**TASKS TO COMPLETE**
a) Duplicate the passage of the thread about Madrid–Amsterdam connection drops, starting with "Origin Connection Time-out" and going on through "resolve the issue?".
b) Pick up the thread about Madrid–Amsterdam connection drops after its final line and continue it.

begin EXTRACTED TEXT

Persisting connection drops between Madrid (MAD) and Amsterdam (AMS)

What is the name of the domain?

vandenboom.es

What is the error number?

522

What is the error message?

Origin Connection Time-out

What is the issue you’re encountering

1% of our Spanish traffic can’t reach the origin server. This only happens with Spanish traffic, not from other countries. There the number of 522s is negligible.

What steps have you taken to resolve the issue?

  • Checked website performance (plenty of resources)
  • Checked ufw firewall rules, all Cloudflare IPs are allowlisted
  • Checked ufw logs for blocked packages, no Cloudflare IPs
  • Ran MTR between ISP and Cloudflare, between Cloudflare and Origin Server. Also direct MTRs from ISP to Origin Server. We see some package loss for one of the routers (be2325.ccr32.bio02.atlas.cogentco.com)

What are the steps to reproduce the issue?

Opening our website https://www.vandenboom.es (hosted in Amsterdam) from a Spanish client

Screenshot of the error

We’re experiencing the same issue. A few URLs get stuck and fail to reach the origin server. After testing with VPNs, we confirmed this problem only occurs with the Madrid node, while all other nodes we tested function properly. Changing the origin to IPv6 resolves the issue.

That’s very helpful. How can I change the origin to IPv6. Is this an easy fix?

Experiencing the same issue, the connections from our hosts to some of MAD IPs are not passing too (ICMP requests, from one host it can access certain IPs from other not and vice-versa), not resolved yet.

Hi Eveline,

In our case, it was very easy because our origin supports both IPv4 and IPv6. We simply changed the proxied A record to an AAAA record with our IPv6 address.

Our hypothesis is that the Madrid node uses a different path for IPv6, which works around the underlying problem.

hope this helps,

Eveline,

this is how our record looks like now:

Thanks! It really seems to help for Madrid traffic. I replaced the A for an AAAA. Did you keep the IPv4 record?

Because now it looks that I’ve replaced one problem for another…

Hi Eveline,

I removed the A records and left only the AAAA record. This hack is keeping our affected sites running fine since then. I probably have 15 sites impacted.

What problem are you experiecing because of that?

end EXTRACTED TEXT
begin INFORMATION SUPPLIED

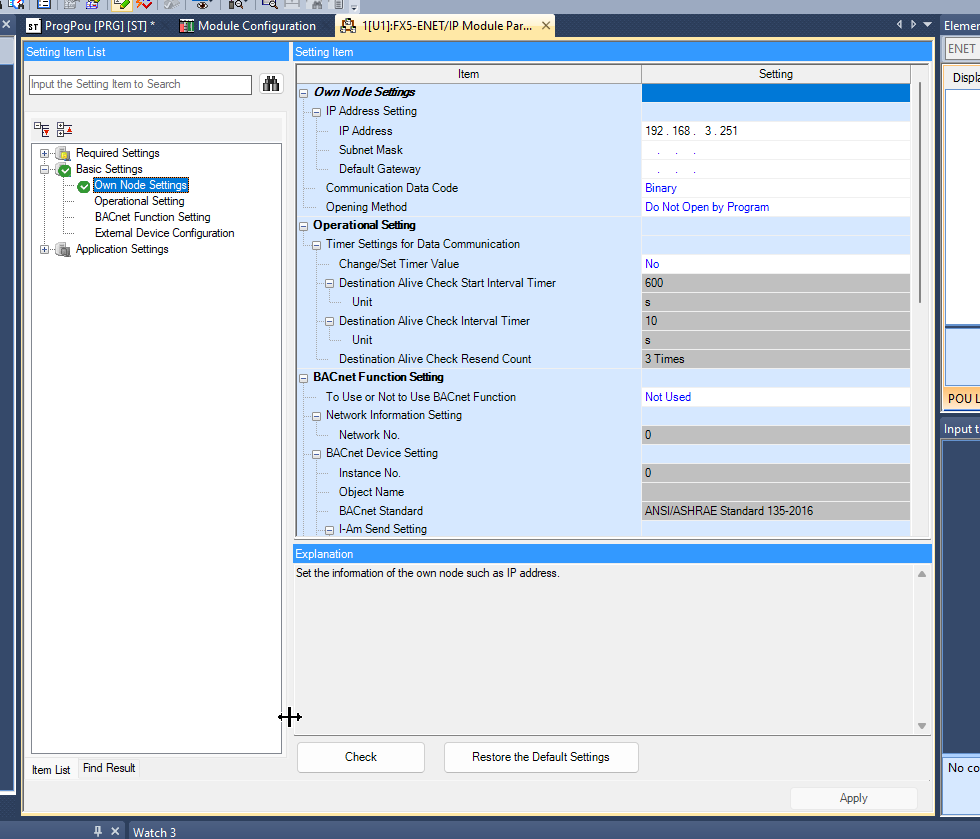
Task: Click the Application Settings folder icon
Action: pos(64,250)
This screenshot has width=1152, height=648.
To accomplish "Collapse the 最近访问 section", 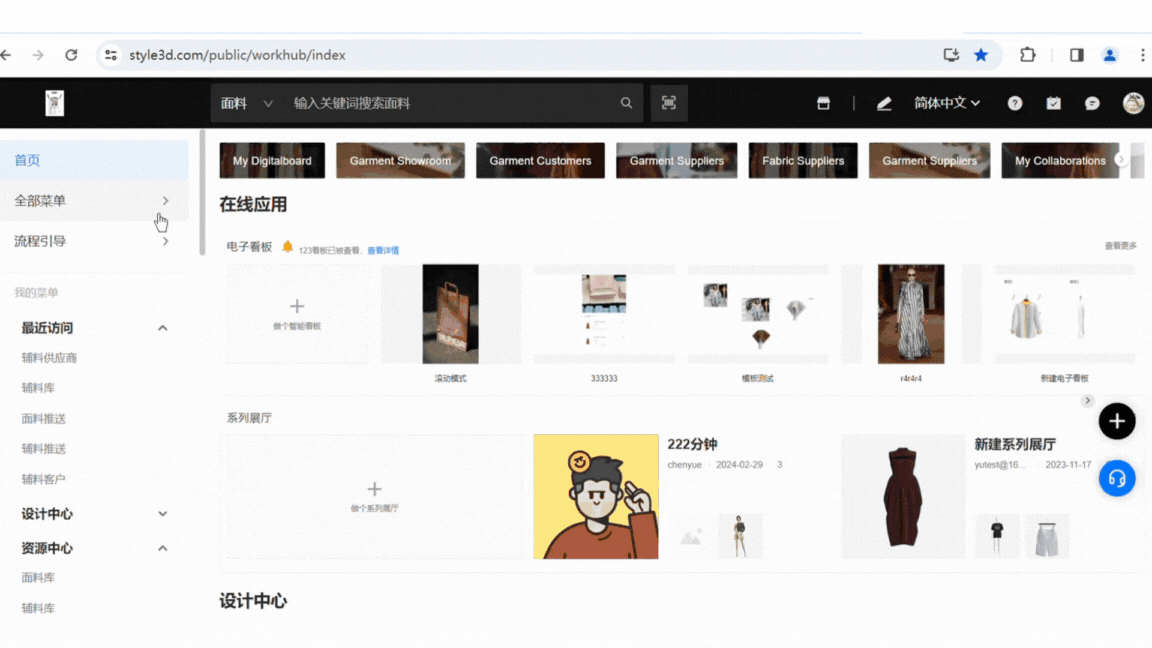I will pyautogui.click(x=162, y=328).
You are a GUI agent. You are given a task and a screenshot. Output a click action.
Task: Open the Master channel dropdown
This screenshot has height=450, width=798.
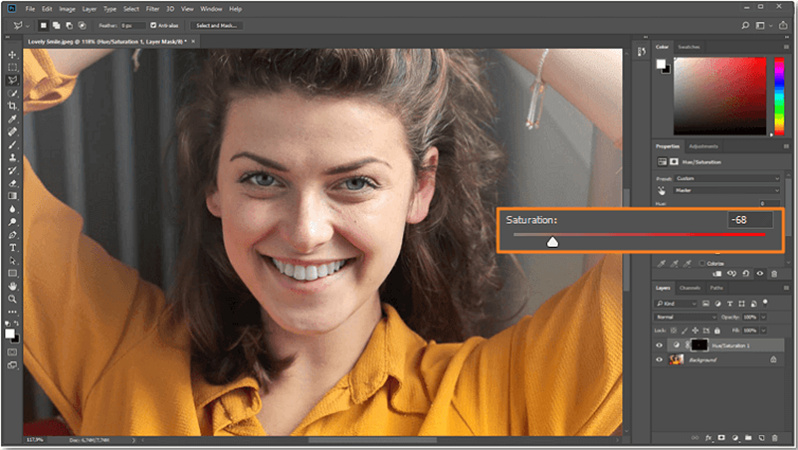point(728,189)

end INFORMATION SUPPLIED

**EXERCISE RESULTS**
a)
Origin Connection Time-out

What is the issue you’re encountering

1% of our Spanish traffic can’t reach the origin server. This only happens with Spanish traffic, not from other countries. There the number of 522s is negligible.

What steps have you taken to resolve the issue?

b)
It seems to work fine for 2 of our servers. There I have implemented your fix. With a third one (see the graph) I have reverted to the old A records, because the IPv6 would cause even more 522s. Not from Spain specifically, but from a list of different countries.

Oh, I misinterpreted the graph (missed the filter)—my apologies.

I’ll keep you updated if I notice any improvements. For now, I’ve disabled Cloudflare on many sites and have a few others running with IPv6. This issue is causing significant trouble for your Spanish customers.

Eveline, how did you run the MTR between Cloudflare and Origin? I will do the same and open a support request.

Using Linux on the origin? :thinking:

Helpful article:

Not sure if it’s accurate. But I ran a couple of ping’s from my desktop to my website and noted the IPs it resolved to. It alternated between 2 IPs.
Then I pinged these IPs from the origin. My hosting company was looking with me, at first we didn’t see packet loss. But I forgot to end the MTR and a few hours later I found there was a consistent 1% package drop over all hops up until the router mentioned in my opening post.

Yes, that would give a traceroute between origin (source) and destination (cloudflare).

I needed the reverse to see if the Madrid node is having packet loss when going to my origin.

Hi all.

I can see the origin has already been moved to IPv6 only. Can you please DM me the previous IPv4 address and the results you captured with the MTR?

Thanks

@bwalters if it helps, this is what I noticed:

Some websites experience issues loading static files from the origin. On the browser side, these resources appear stalled in Cloudflare’s cache and eventually time out after 19.2 seconds, returning a 522 error.

Observations:

• Once a static file stalls, it remains stalled until the cache is cleared.

• Clearing the cache temporarily resolves the issue, but after a few hours, another random static file starts returning a 522 error.

• Adding a query string to the static file (modifying the URL slightly) makes it work again, and the origin becomes reachable.

• The issue occurs only when the Cloudflare node is Madrid and the origins are in London or Ireland. Origins in Paris work fine.

• No issues occur with any other Cloudflare node.

• The problem persists on both Pro and Free accounts.

• Extensive testing using VPNs and checking the node with RayID confirms this behavior in our case.

• Switching from IPv4 to IPv6 resolved the issue permanently in our case. But I have tens of potentially affected sites where ipv6 is not an option.

Would appreciate any insights or guidance on resolving this issue.

Our problem is similar to dani1’s. But we have our origin in Amsterdam.
I have 2 out of 3 servers moved to IPv6. We tried for the third server but it made the problems even worse: we got 522s from around Europe instead of only from Spain (Madrid node).

IPv6 vs. IPv4 should not be the issue. It’s just a way dani1 found to be effective to circumvent the actual problem. There is a bad hop in the connection and I’m baffled how Cloudflare monitoring doesn’t notice this and reroutes traffic, even after weeks.

I don’t see where I can send a DM. There is no link in your profile?

Hi @dani1, thanks.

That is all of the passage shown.